There is something deeply human in your call for grace—for honoring the quiet labor of caregiving, the unseen hours spent in classrooms, board meetings, and bedtime routines. I understand that. Movements are built not just by those who shout in the streets, but by those who endure in the background.
But when people in your community are literally being hunted—when survivors of violence are forced into hiding, when witnesses are silenced, when evidence tied to homicides is buried and whistleblowers targeted by state power—then your words, however well-intentioned, are not just mistimed. They are dangerously tone deaf.
I say this with the full knowledge that I reached out to you privately, in good faith, hours before you wrote your piece. I told you that things were moving. That if you waited to act until it was safe, it would look coerced. I was honest with you then, and I’m being honest with you now. Because when people are in danger, silence is not diplomacy—it’s abdication.
You write, “Not every hill is mine to die on.”

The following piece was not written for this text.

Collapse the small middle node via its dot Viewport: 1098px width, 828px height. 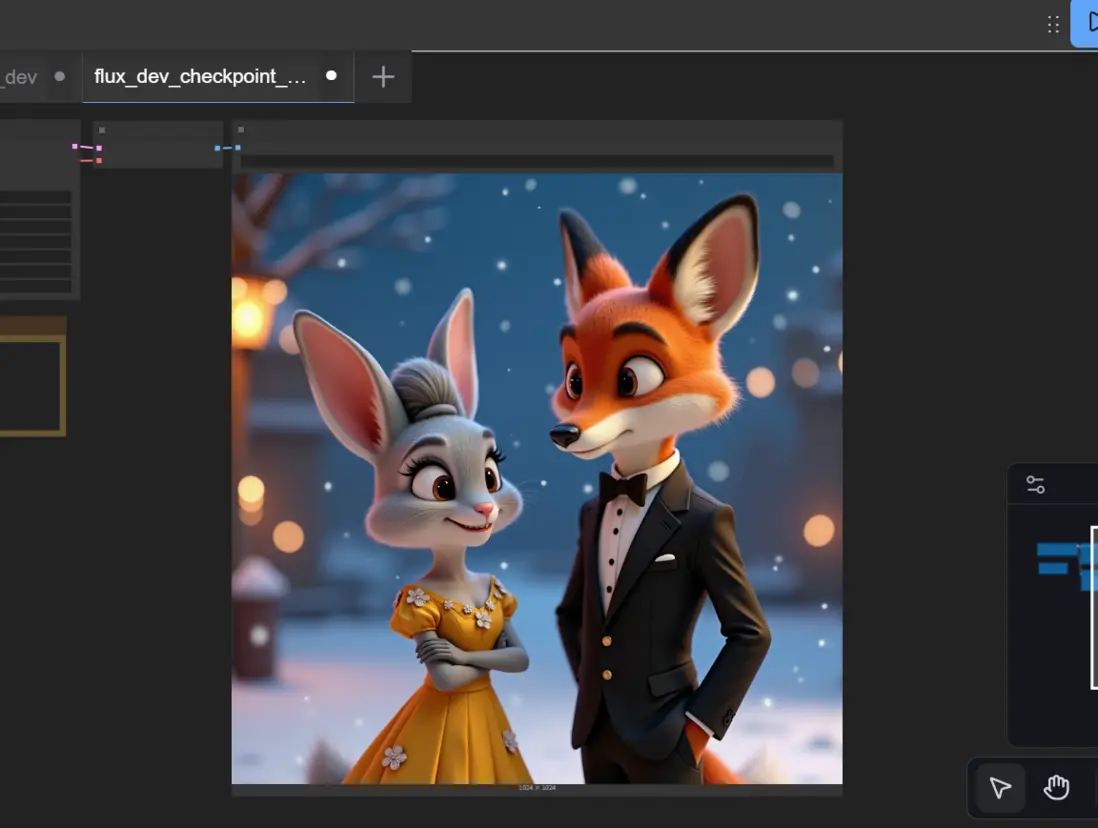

But you are not just a private citizen. You are an elected official and a party leader in a region facing one of the most serious breakdowns of lawful governance in modern memory. When state actors are engaged in witness intimidation and retaliatory surveillance, when whistleblowers are targeted with disinformation campaigns, and when murder investigations are stalled under suspicious circumstances—that hill becomes yours by default.
You cannot claim the title of leadership while stepping off the battlefield. Not when lives are at stake. Not when silence equals complicity.
This is not about aesthetic differences in activism. It is not about burnout, self-care, or “different capacities.” It is about a moral emergency. There are real people under real threat in Northern Kentucky, and they are not dying metaphorically. They are dying literally—or living in terror that they soon might.
And when, instead of meeting that crisis head-on, you use your platform to advocate pacing and retreat, the effect is not neutrality. It is collaboration.
Let me be absolutely clear: movements need caretakers. They need people who manage the back-end, who do the unglamorous labor that keeps systems from falling apart. But they also need moral clarity. They need people who, when the moment demands it, stand up—not sit down.
As Dr. Martin Luther King Jr. wrote, “In the end, we will remember not the words of our enemies, but the silence of our friends.”
And that silence, in this moment, is deafening.
Grace does matter. But courage matters more. And history will remember the difference.